Как выяснилось, его смутило не что-то, а наоборот — отсутствие чего-то. Исчезла Лайлак.
— Теперь вверх, или вниз, у Королевы, это совсем другое дело, — говорил Док.
— Ага, понятно, — отозвался Оберон, продолжая осматриваться.
Где? Где она? Часто он в течение долгого времени не замечал Лайлак, но всегда знал, что она здесь, чувствовал ее присутствие где-то поблизости. А теперь ее не было.
— Это очень интересно, — произнес Док.
Оберон заметил ее фигурку у подножия холма; она огибала группу деревьев у лесной опушки. Лайлак на мгновение обернулась и (уловив взгляд Оберона) поспешила скрыться.
— Да, — кивнул Оберон, бочком отходя в сторону.
— Наверху у Королевы, — продолжал Док. — Что бы это значило?[220]
— Да, — снова произнес Оберон и, дрожа от дурного предчувствия, припустил к тому месту, где исчезла Лайлак.
Под деревьями Лайлак не было видно. Оберон не имел понятия, где дальше вести поиск, и его охватила паника: наверное, взгляд, который она на него отсюда бросила, был взглядом беглеца. Он услышал оклик деда. Осторожно сделал шаг. Буковый лес вокруг, стоявший на ровной почве правильными рядами, походил на колонный зал, где перспективы открывались во множестве направлений, и Лайлак могла убежать куда угодно...

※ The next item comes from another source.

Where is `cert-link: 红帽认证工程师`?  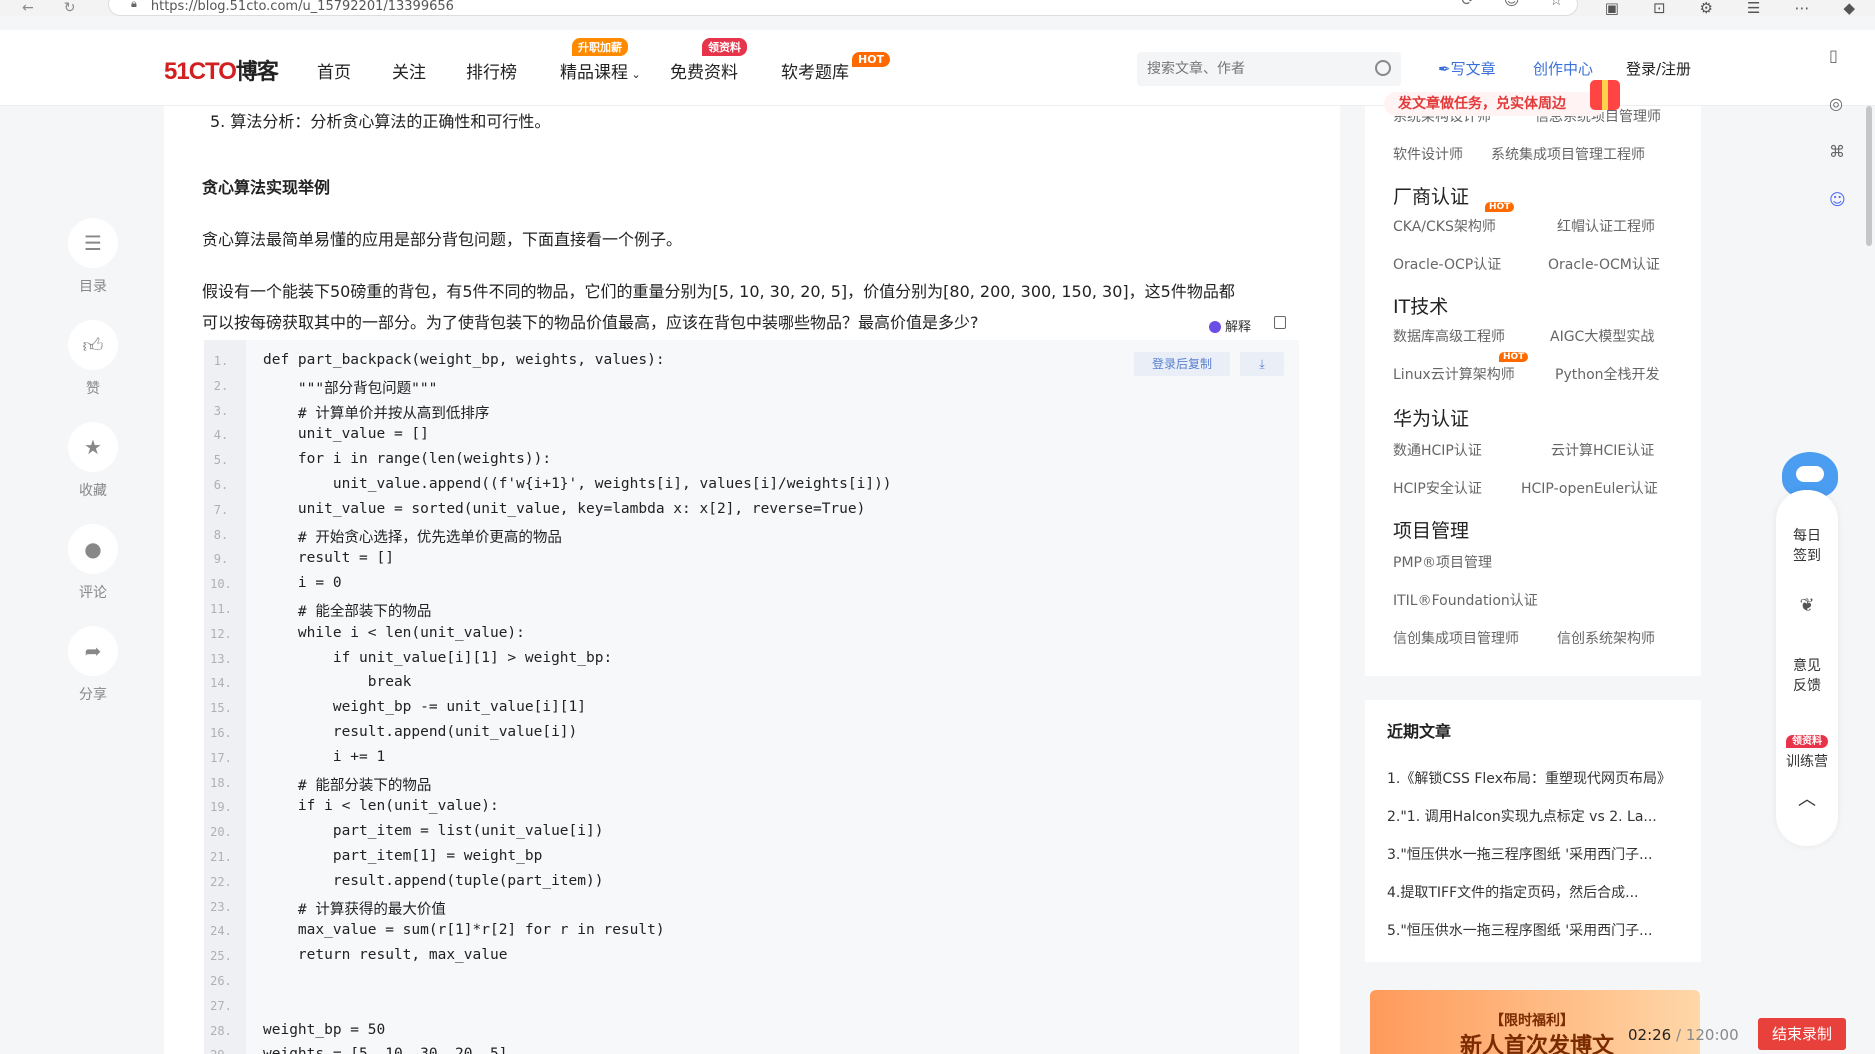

Оберон увидел ее. Она выступила из-за дерева, совершенно невозмутимая и даже с букетиком диких фиалок в руках. Казалось, она продолжает искать фиалки. Лайлак не обернулась к брату, а он стоял смущенный, ясно понимая, что она убежала от него, хотя и выглядела сейчас так, будто не убегала, — а потом она скрылась вновь: букетик был уловкой, заставившей его промедлить лишнее мгновение. Оберон кинулся к тому месту, где исчезла Лайлак, уже понимая на бегу, что она теперь не вернется, но все же окликал ее: «Лайлак, не уходи!»
Лес, куда убежала Лайлак, был разнообразный, густой и колючий, темный, как церковь, и непроницаемый для глаз. Оберон ворвался в него вслепую, спотыкаясь и цепляясь за колючки. Очень скоро он обнаружил, что забрался в такую чащу, где раньше не бывал, как если бы ринулся в открытую дверь, не зная, что за нею начинается лестница в погреб, и проехался по ступеням вниз. «Не уходи, — кричал он, потерянный. — Не уходи». К таким повелительным нотам он никогда прежде не прибегал, в них не было нужды, и на них нельзя было не откликнуться. Но ответа не последовало. «Не уходи, — повторил Оберон уже не столь требовательно, робея в темноте и ощущая утрату настолько внезапную, что его юная душа не в силах была с ней примириться. — Не уходи. Пожалуйста, Лайлак. Не уходи, ты была моей единственной тайной!»